# Part 1: PySpark

### Assignment Overview

This notebook implements a **PySpark-based data analysis workflow** in 3 steps:

1. **Step 1**: Load and explore the dataset using PySpark DataFrames
2. **Step 2**: Perform SQL-style queries and aggregations using PySpark SQL
3. **Step 3**: Analyze results and extract insights

### Tools & Frameworks

* **PySpark**: Distributed data processing
* **Spark SQL**: SQL-style querying
* **Python**: Data analysis and scripting

In [15]:
import pyspark
from pyspark.sql import SparkSession
from pyspark.sql import SparkSession
from pyspark.sql.utils import AnalysisException

print("Libraries imported successfully!")
print(f"PySpark version: {pyspark.__version__}")

spark = SparkSession.builder.appName("FINC612").getOrCreate()

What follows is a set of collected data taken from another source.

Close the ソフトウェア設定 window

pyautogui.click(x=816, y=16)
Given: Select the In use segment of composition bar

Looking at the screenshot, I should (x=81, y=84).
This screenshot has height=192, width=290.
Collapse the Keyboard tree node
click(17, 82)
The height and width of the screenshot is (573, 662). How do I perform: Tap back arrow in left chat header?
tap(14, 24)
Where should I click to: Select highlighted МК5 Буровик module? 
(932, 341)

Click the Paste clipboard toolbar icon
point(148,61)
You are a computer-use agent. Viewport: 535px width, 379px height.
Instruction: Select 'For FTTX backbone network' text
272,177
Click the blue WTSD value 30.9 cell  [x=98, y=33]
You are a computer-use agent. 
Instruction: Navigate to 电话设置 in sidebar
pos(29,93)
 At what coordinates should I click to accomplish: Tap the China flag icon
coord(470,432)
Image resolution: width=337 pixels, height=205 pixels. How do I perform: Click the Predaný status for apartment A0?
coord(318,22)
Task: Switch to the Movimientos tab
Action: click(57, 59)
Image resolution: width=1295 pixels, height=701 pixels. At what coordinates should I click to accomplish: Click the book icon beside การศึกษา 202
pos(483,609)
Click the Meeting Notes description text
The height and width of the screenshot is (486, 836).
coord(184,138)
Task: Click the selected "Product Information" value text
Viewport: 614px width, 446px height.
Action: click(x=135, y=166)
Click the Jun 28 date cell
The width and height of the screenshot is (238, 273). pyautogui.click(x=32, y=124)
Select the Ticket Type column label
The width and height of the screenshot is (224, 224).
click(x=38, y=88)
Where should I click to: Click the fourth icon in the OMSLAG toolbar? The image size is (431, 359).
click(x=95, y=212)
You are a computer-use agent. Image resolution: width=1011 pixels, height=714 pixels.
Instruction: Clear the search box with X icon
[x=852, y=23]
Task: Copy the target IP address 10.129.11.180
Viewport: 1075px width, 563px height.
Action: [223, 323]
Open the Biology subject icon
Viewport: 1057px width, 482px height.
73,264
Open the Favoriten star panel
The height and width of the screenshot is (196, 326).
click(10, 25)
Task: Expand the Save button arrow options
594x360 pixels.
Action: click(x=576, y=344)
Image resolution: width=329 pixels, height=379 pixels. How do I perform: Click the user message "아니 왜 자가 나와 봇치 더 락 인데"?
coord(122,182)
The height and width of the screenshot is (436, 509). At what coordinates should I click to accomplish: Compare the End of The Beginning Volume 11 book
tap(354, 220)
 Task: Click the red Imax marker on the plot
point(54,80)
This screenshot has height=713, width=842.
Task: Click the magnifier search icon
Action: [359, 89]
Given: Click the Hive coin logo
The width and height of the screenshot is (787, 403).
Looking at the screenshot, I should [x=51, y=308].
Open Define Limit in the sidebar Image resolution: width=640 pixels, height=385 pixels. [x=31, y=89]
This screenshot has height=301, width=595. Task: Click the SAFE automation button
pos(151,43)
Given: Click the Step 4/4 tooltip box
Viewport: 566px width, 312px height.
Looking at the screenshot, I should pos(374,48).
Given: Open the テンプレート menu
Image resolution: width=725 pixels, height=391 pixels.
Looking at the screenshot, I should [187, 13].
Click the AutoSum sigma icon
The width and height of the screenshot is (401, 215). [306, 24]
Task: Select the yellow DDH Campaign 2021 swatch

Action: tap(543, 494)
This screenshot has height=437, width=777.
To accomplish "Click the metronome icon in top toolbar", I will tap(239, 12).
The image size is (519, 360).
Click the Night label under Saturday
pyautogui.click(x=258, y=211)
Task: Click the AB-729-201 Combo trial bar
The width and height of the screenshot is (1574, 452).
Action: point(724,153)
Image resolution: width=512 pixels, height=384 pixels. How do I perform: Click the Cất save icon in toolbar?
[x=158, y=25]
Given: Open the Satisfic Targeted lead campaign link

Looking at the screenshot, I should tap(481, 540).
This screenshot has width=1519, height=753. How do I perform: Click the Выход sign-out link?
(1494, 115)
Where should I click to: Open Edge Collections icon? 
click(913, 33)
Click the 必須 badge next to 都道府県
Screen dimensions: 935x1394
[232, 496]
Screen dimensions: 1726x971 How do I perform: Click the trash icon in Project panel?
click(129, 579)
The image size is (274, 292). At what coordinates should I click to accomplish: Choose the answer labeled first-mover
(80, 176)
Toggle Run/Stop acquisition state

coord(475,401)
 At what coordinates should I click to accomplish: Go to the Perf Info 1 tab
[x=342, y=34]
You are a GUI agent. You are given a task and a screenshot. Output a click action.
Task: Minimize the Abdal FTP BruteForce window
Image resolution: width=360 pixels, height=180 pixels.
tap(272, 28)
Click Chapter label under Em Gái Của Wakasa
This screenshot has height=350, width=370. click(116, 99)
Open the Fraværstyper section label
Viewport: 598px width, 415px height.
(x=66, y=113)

data_path = "sp500_constituents.json"
sp500_df = spark.read.json(data_path)
sp500_df.createOrReplaceTempView("sp500")
print("Dataset Loaded Successfully.")

Libraries imported successfully!
PySpark version: 3.5.1
Dataset Loaded Successfully.


## Step 1: Company Count by Sector in California

### Objective  
Load S&P 500 constituents and count the number of companies by sector located in California.  

### Implementation  
1. Initialize SparkSession  
2. Load `sp500_constituents.json` into PySpark DataFrame  
3. Register DataFrame as SQL view  
4. Run SQL query to filter companies in California (`state = 'CA'`)  
5. Group by `sector` and count companies  
6. Display sector-wise counts in descending order  


In [1]:
def company_count_by_sector_in_california(file_path="sp500_constituents.json"):
    """
    Task 1: Company Count by Sector in California
    ------------------------------------------------
    Load the S&P 500 constituents JSON file as a PySpark DataFrame and
    display the number of companies by sector located in California.

    Args:
        file_path (str): Path to the JSON file containing S&P500 data.

    Returns:
        DataFrame: PySpark DataFrame showing sector-wise company counts in California.
    """
    print("=" * 60)
    print("Task 1: Company Count by Sector in California")
    print("=" * 60)

    try:
        # Initialize Spark session
        spark = SparkSession.builder.appName("SP500 Analysis").getOrCreate()
        print("SparkSession started successfully.")

        # Load dataset
        print(f"Loading dataset from {file_path} ...")
        df = spark.read.json(file_path)
        df.createOrReplaceTempView("sp500")
        print("Dataset loaded and registered as SQL view 'sp500'.")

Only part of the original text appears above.